§ **TASKS TO CARRY OUT**
a. Answer these from the NIO Q3 article:
(i) By what percentage did NIO's Q3 revenue rise year over year?
(ii) What total production capacity does William Li give for NIO's two bases?
(iii) Which three new cars from the second-generation platform became the main force?
b. Continue the NIO Q3 article from its final sentence.

§ **EXERCISE PASSAGE**
NIO Achieves Significant Rebound in Operating Data in Q3, Consolidating its Leading Position in New Car Manufacturing
Author: Kaijun Qiu
Editor: Kaijun Qiu
NIO saw a significant rebound in its operating data in Q3, consolidating its leading position in new car manufacturing.
On November 11, NIO released its Q3 financial report, with a revenue of 13 billion RMB, a YoY increase of 32.6%, and a delivery of 31,600 vehicles, a YoY increase of 29.3%.
“We launched and delivered three new car models, comprehensively improved our product competitiveness, entered more high-end niche markets, and propelled the sustained growth of demand,” said William Li, founder, chairman, and CEO of NIO, during the Q3 earnings conference call.
NIO staged a remarkable comeback in Q3, climbing out of the pit of COVID-19 production halts, delivering a large volume of the new platform models, improving cash flow, and substantially increasing research and development. Building on this foundation, NIO will launch a multi-model, multi-brand scale war in 2023 and 2024.
“Next year, we will introduce five new models, and one of them will be the NIO Model Y… By the first half of next year, up to June, we will have eight models on sale,” Li said. In addition, they expect “one car to reach 50,000 monthly sales” for the upcoming mass-market brand model.
Clearly, NIO is ready to become a mainstream car company.
Rapid Recovery in Growth
In terms of core data, NIO achieved a Q3 revenue of RMB 13 billion, reaching a new record high for a single quarter, and most importantly, it has resumed its rapid growth momentum. In the preceding three quarters, NIO’s revenue was all around RMB 10 billion, but Q3 increased by 26.33% QoQ. For companies on the upward trajectory, high growth is the passing line.
Revenue came mainly from car sales. NIO delivered 31,600 vehicles in Q3, with monthly deliveries staying above 10,000, and remaining stable. Q1 was the annual low point, Q2 was heavily hit by the Shanghai epidemic, with deliveries falling to about 5,000 in April, slightly recovering in May, and returning to above 10,000 in June.
And, during this period, NIO’s old and new products have completed upgrades, and the three new cars ET7, ES7, and ET5 incubated by the second generation platform have become the main force.
In the conference call, William Li said that NIO has basically overcome the previous supply chain and production capacity limitations.
“Supply chain still faces challenges, and the delivery number in December will be limited by the power semiconductor. Excluding the impact of the epidemic, the supply chain and production capacity are not the delivery bottlenecks.”
In terms of production capacity, “we have a total production capacity of 300,000 with two bases of 150,000 each per shift. In the short term, it can support our entire production.”
He revealed that in December he hopes to achieve a production target of 20,000 units per month.

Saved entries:
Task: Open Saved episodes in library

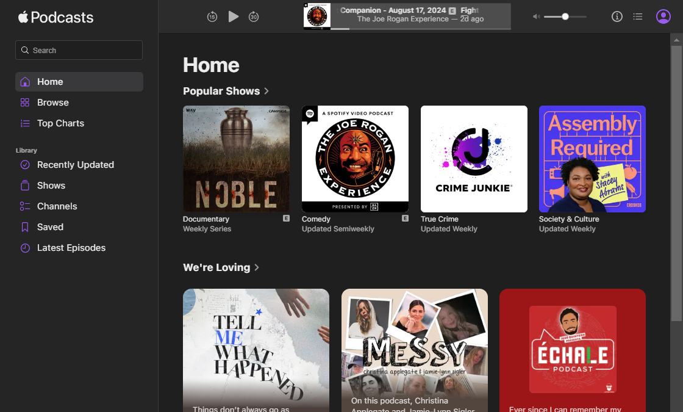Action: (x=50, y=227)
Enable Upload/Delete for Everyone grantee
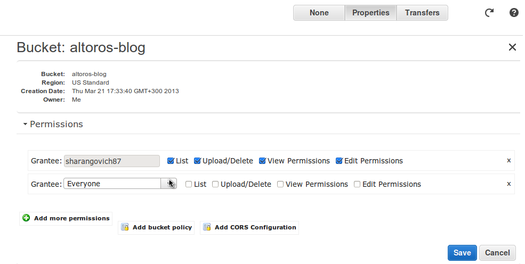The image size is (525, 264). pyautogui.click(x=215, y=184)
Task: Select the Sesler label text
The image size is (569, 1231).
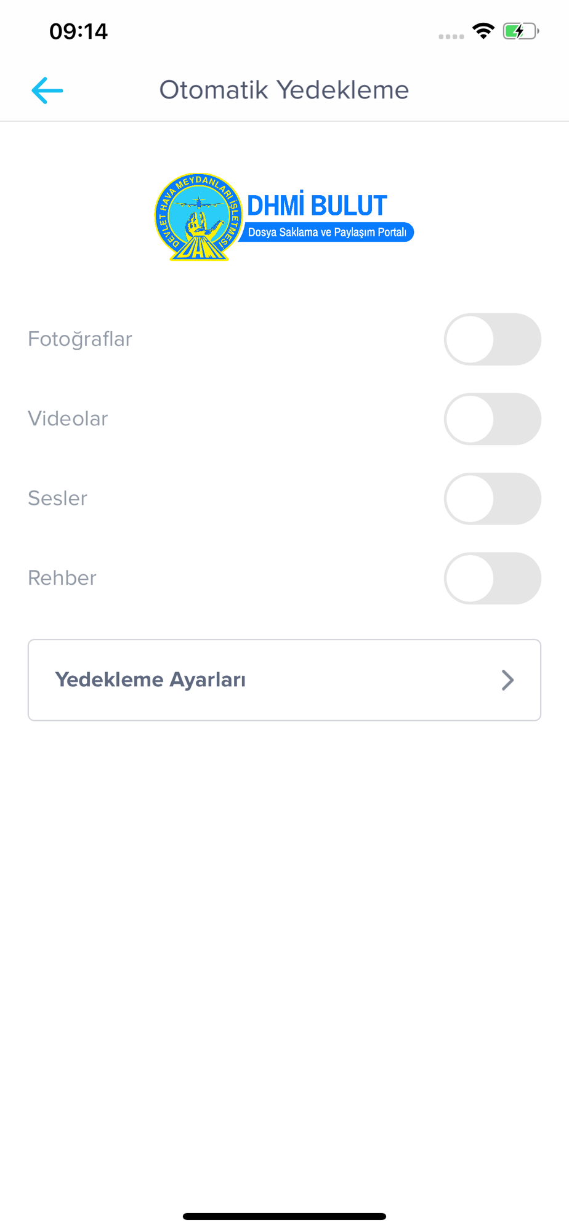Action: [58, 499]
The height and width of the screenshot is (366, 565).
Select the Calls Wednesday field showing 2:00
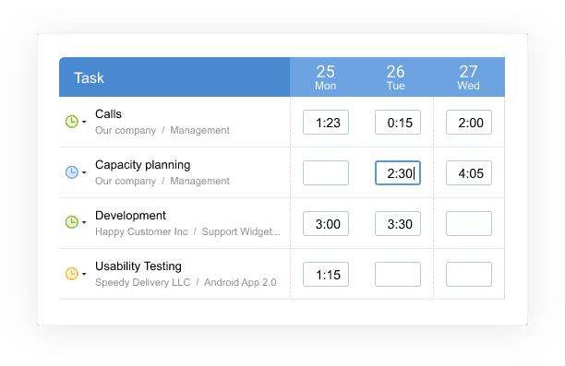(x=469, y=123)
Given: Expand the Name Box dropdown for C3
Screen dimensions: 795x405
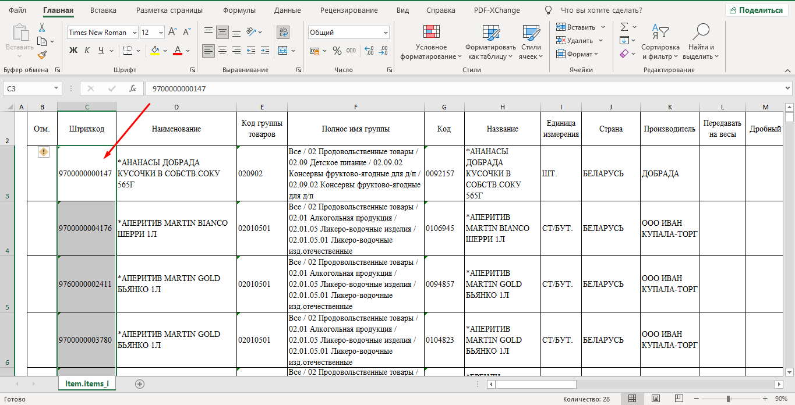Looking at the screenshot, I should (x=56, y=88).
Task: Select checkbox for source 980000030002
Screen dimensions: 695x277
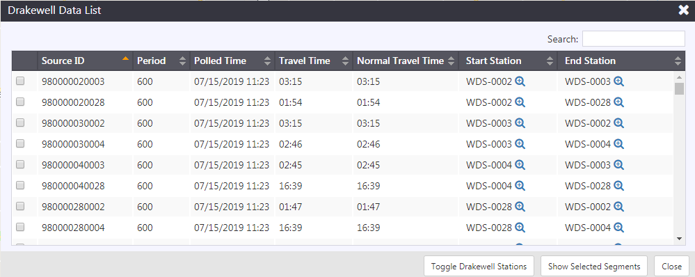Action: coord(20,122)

§ **ANSWERS TO THE EXERCISES**
a.
(i) 32.6%
(ii) 300,000
(iii) ET7, ES7, and ET5

b.
On the demand side, NIO is very confident. In response to Tesla’s continuous price reductions and promotional activities, Li Bin said, “The demand for ET5 is undoubtedly very strong, in line with expectations. Tesla’s price reduction is not a new thing and has no impact on NIO’s demand. Due to the price difference, Tesla Model 3 and Model Y are not in the same range as NIO.“
Unfortunately, NIO’s gross vehicle margin continued to decline in the third quarter, to 16.4%. NIO’s vehicle margin was 18.1% in Q1, and 16.7% in Q2.
When talking about the gross profit margin in the conference call, Li Bin said, “This year’s gross profit margin faces challenges, mainly due to battery prices… If the unit price of lithium carbonate drops by RMB 100,000, our gross profit margin will increase by 2%; if the unit price of lithium carbonate drops to RMB 400,000, we can increase by 4 percentage points.” He believes that the price of lithium carbonate should decrease.
NIO is very optimistic about car deliveries in Q4, with a delivery guide of 43,000 to 48,000 units.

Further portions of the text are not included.